News

March 14, 2012 (LifeSiteNews.com) – Despite documents clearly showing that Pepsi has partnered with a research organization that uses cells derived from an aborted baby in flavor research, in a statement sent to LifeSiteNews this week, PepsiCo has denied the allegations.

As LifeSiteNews previously reported, the soft drink producer has been under fire from pro-life organizations for contracting with Senomyx, a company known to use cells originally derived from an aborted fetus in flavor research.

A PepsiCo shareholder also protested the contract in a shareholder resolution filed last year with the Securities and Exchange Commission (SEC), asking that the company “adopt a corporate policy that recognizes human rights and employs ethical standards which do not involve using the remains of aborted human beings in both private and collaborative research and development agreements.”

Jeff Dahncke, senior director of communications at PepsiCo, told LifeSiteNews in a recent email that the company “does not conduct or fund research that utilizes any human tissue or cell lines derived from human embryos or fetuses.”

The company has reportedly sent similar emails to consumers who wrote in protest of Senomyx’s practices.

But Debi Vinnedge, executive director of Children of God for Life, an organization which has been at the forefront of promoting the pro-life boycott of Pepsi, says the denials simply don’t stand up in light of the clear facts.

According to Vinnedge, there is incontrovertible evidence that Senomyx’s work on behalf of Pepsi utilizes cell lines ultimately derived from an aborted baby, since that is the only kind of cell line the biotech company uses in its sweetener patents. Under a 2010 contract between the two companies, Senomyx is developing artificial high-potency sweeteners for PepsiCo.

“They have other cell lines they use in their patents that could be used, and we’ve encouraged Senomyx to do that, but they are not doing that,” she told LifeSiteNews.
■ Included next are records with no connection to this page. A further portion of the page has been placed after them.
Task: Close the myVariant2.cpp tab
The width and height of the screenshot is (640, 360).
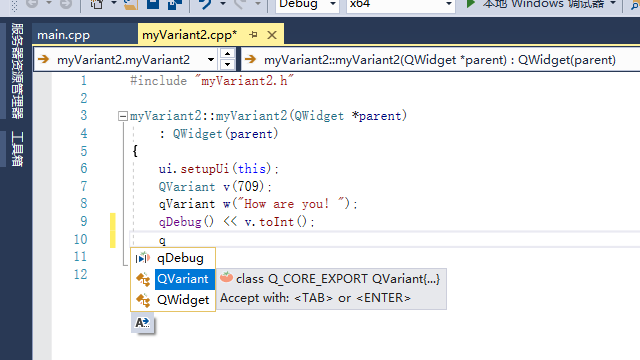Action: pos(272,35)
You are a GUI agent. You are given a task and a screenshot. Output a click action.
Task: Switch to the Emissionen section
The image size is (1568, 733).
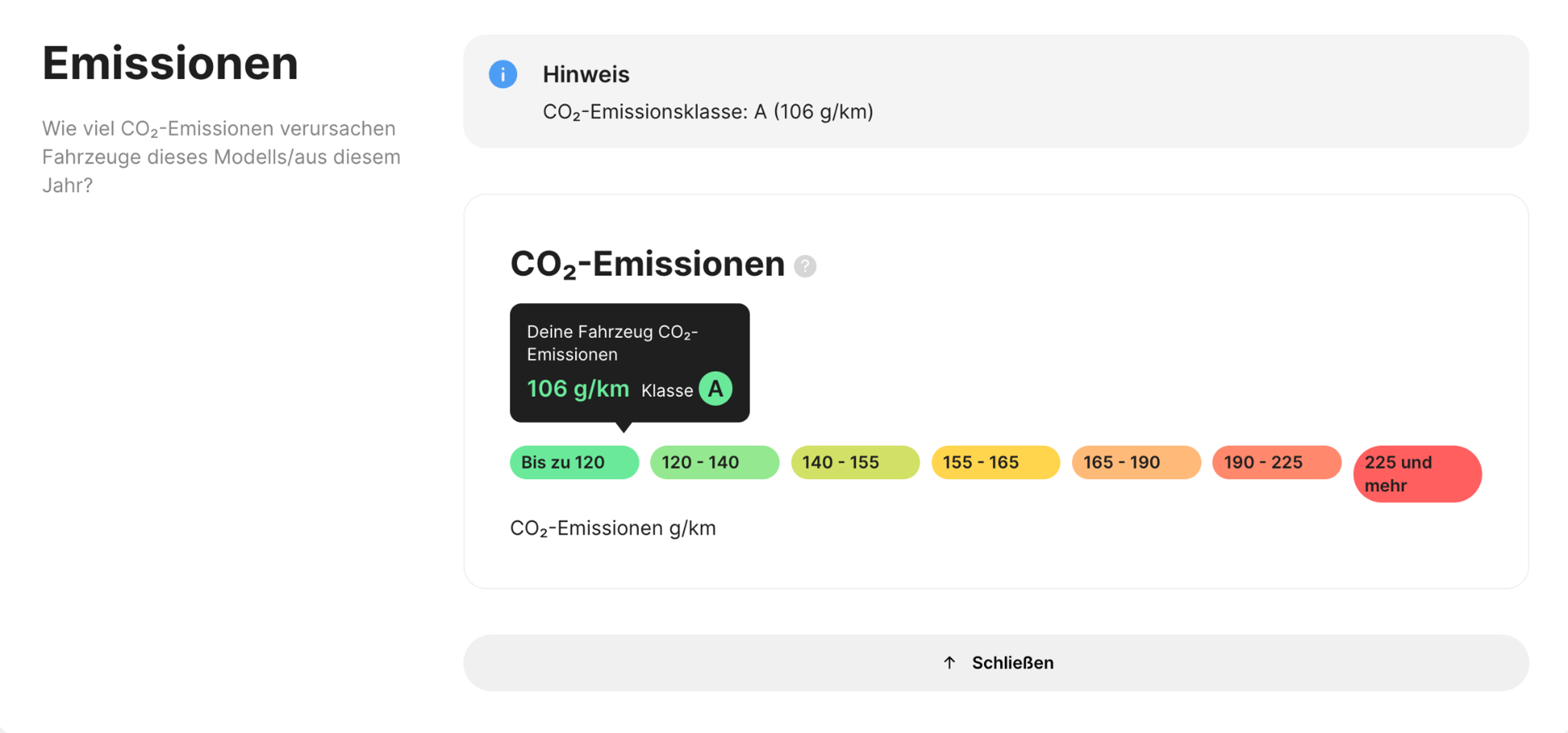click(x=170, y=62)
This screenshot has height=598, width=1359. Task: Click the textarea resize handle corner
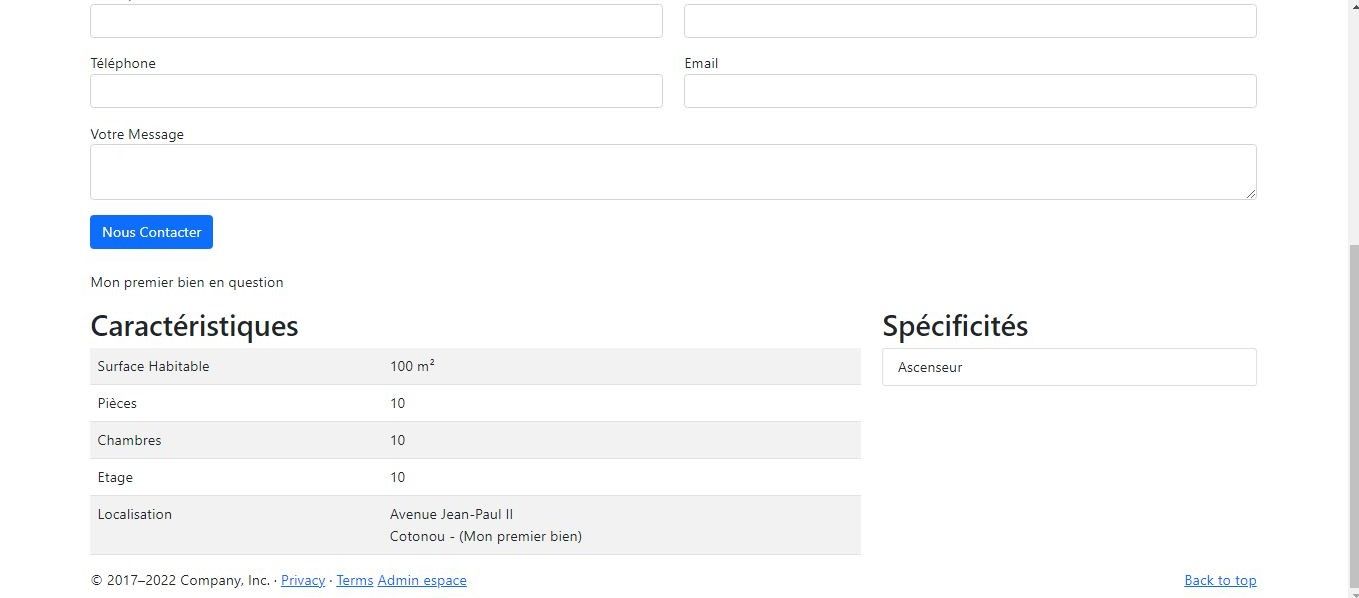point(1250,193)

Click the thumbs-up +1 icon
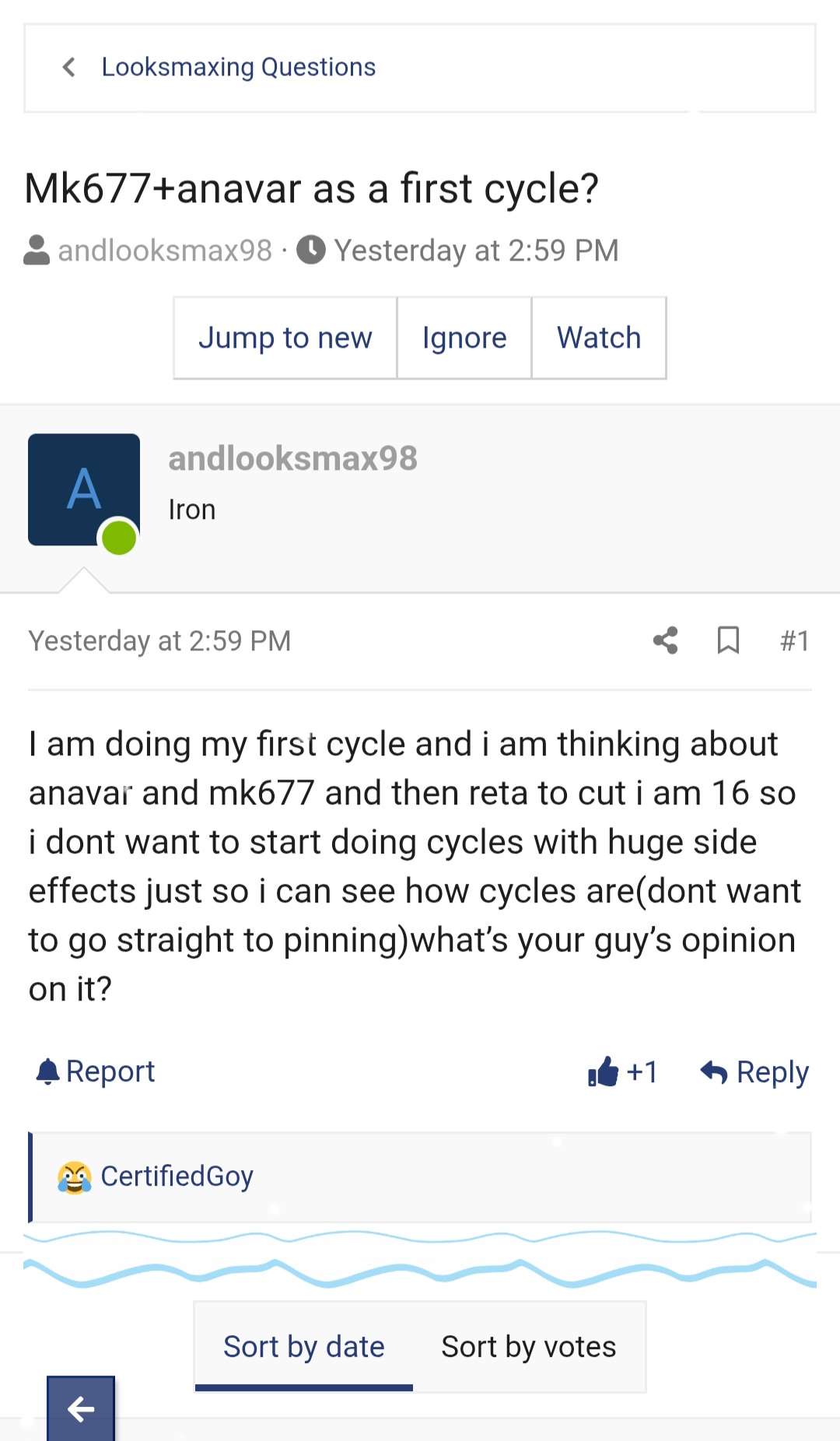tap(604, 1072)
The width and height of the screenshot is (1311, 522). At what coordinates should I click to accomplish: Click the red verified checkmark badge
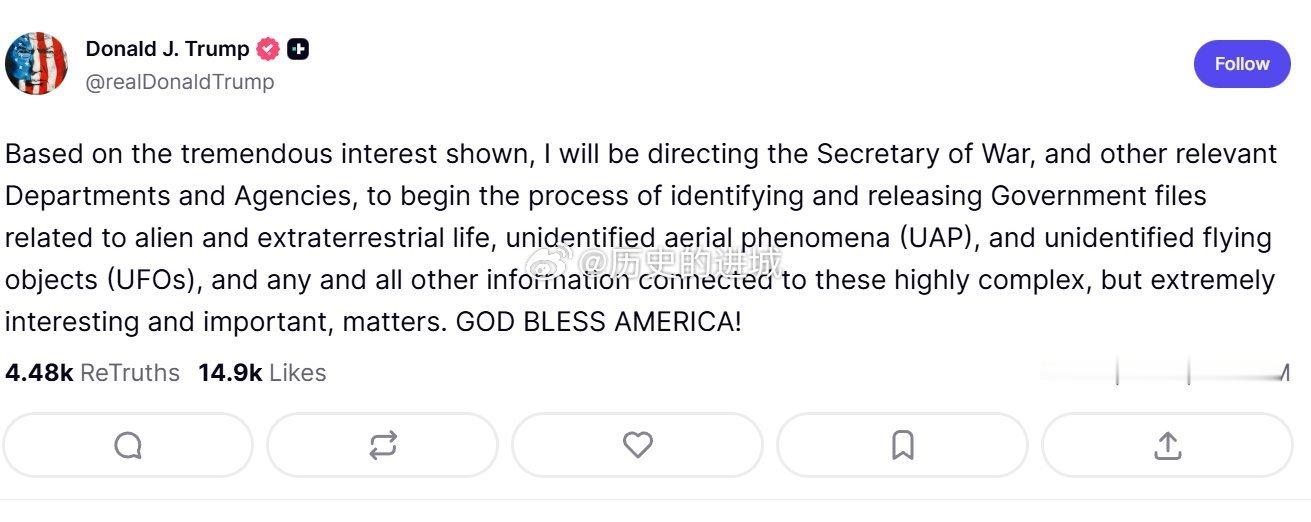tap(268, 49)
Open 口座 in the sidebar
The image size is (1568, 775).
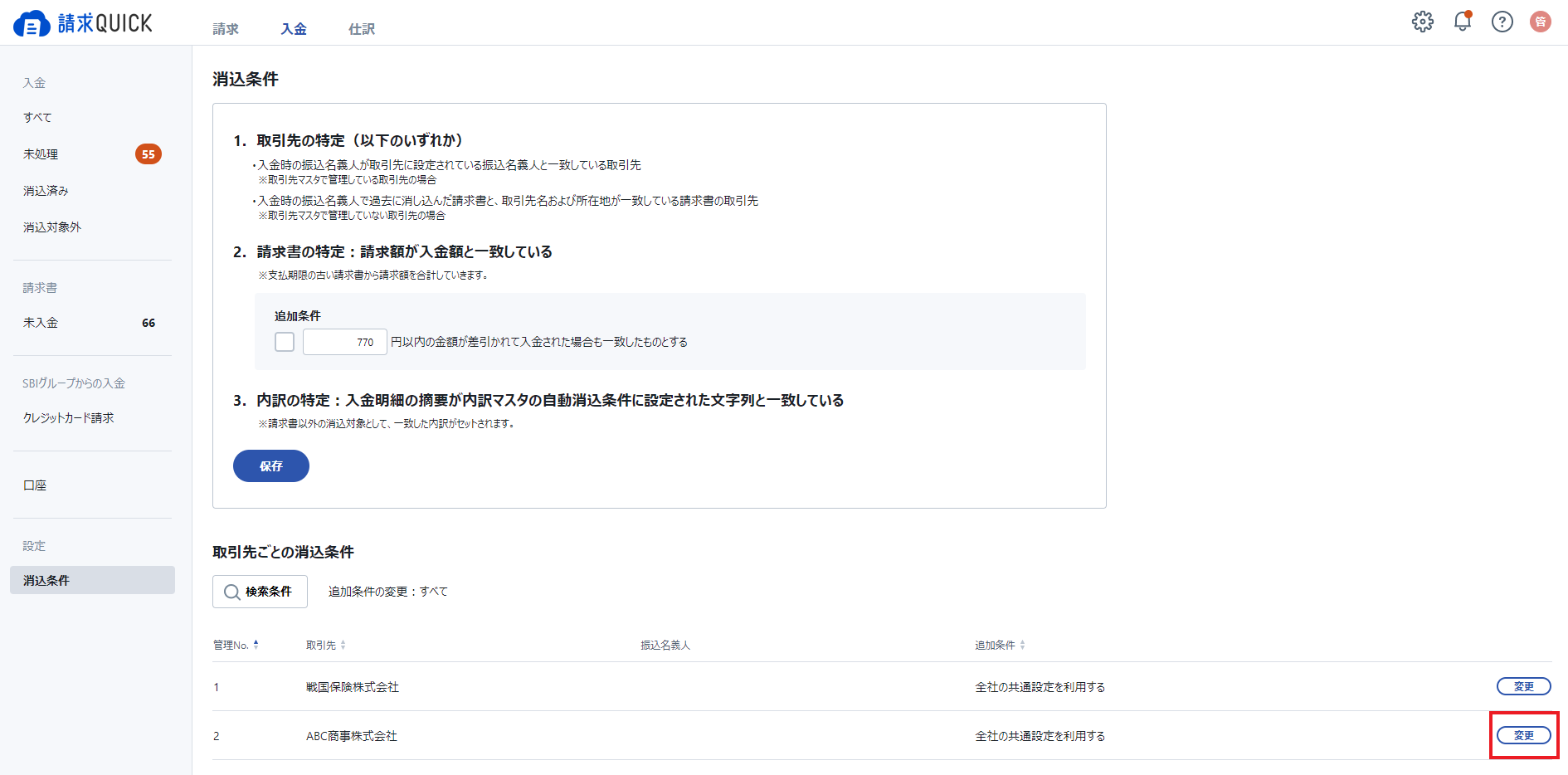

According to Vinnedge, Pepsi’s misleading claim that its research does not use aborted baby tissue likely rests on the fact that the process by which Senomyx obtains the cell lines may be a few steps removed from the originally harvested cells. Cells obtained from human tissue are typically cultivated in a lab so that they grow and multiply, and are then sold to companies like Senomyx.

“They’re not taking it directly from the fetus, that’s how they get away with saying what they’re saying,” she explained, adding that “the cell line still contains the full DNA from that aborted baby, no different than if you were taking it directly from the fetus.”

Click “like” if you want to end abortion!

Vinnedge also pointed out that the company’s response to the shareholder resolution belies its claim to consumers. If Senomyx were not using cells ultimately derived from an aborted fetus, she said, Pepsi would have issued a straight-forward denial of the claim in its response to the SEC. 

Instead, the company sent a 36-page response asking the Commission to exclude the resolution because it “deals with matters related to the company’s ordinary business operations”  and “probed too deeply into matters of a complex nature upon which shareholders cannot make an informed judgment.”

In light of this, Children of God for Life is standing by its boycott, Vinnedge said.

She noted that her organization agrees with the conclusions of a 2005 document on cooperation in moral evil issued by the Vatican’s Pontifical Academy for Life, which says it is licit for parents to make use of vaccines that were originally derived from aborted babies. The document added that that there is “a grave responsibility” to make use of alternative vaccines, if available, and to “make a conscientious objection with regard to those which have moral problems.”

However, Vinnedge noted, the document was dealing with the issue only in reference to the use of aborted fetal cells in medicine. “Their response, I believe, would be a little different when you talk about soda or cosmetics,” she said. “It’s not like there’s a necessity to use them.”